Below are the records; copy every line in them that holds the string "will".

### DATASET RECORDS

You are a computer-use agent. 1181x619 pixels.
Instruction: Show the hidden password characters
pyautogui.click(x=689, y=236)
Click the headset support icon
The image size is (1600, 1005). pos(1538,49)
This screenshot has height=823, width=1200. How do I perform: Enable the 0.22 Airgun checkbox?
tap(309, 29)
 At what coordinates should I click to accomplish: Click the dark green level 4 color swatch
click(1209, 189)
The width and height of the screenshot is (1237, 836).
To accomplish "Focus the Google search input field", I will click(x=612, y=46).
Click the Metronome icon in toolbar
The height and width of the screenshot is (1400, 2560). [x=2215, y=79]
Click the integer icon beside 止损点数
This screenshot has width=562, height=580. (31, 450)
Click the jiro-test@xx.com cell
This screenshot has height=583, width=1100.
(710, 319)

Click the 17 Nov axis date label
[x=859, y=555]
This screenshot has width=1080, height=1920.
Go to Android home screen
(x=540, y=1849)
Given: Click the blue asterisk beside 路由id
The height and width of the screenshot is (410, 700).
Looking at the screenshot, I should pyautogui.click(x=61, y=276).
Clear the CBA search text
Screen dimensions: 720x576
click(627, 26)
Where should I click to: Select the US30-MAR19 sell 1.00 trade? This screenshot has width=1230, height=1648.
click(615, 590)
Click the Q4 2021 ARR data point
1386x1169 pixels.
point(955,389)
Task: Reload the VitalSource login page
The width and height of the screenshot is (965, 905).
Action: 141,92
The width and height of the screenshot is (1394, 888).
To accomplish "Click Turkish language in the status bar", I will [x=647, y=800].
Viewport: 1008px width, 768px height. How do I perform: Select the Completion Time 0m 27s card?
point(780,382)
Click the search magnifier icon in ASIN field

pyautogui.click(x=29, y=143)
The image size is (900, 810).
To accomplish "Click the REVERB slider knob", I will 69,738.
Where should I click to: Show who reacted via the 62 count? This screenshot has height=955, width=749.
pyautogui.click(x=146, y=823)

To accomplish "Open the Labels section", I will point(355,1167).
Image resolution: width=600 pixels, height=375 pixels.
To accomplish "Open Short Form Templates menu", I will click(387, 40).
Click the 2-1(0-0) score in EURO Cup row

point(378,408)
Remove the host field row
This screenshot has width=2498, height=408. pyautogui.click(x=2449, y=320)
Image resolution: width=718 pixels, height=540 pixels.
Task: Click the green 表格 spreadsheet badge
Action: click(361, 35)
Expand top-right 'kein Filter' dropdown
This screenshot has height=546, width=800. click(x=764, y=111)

######

TASK RESULT:
To accomplish "Focus the Google search input field", I will click(x=612, y=46).
To accomplish "Click Turkish language in the status bar", I will [x=647, y=800].
To accomplish "Click the REVERB slider knob", I will 69,738.
To accomplish "Open the Labels section", I will point(355,1167).
To accomplish "Open Short Form Templates menu", I will click(387, 40).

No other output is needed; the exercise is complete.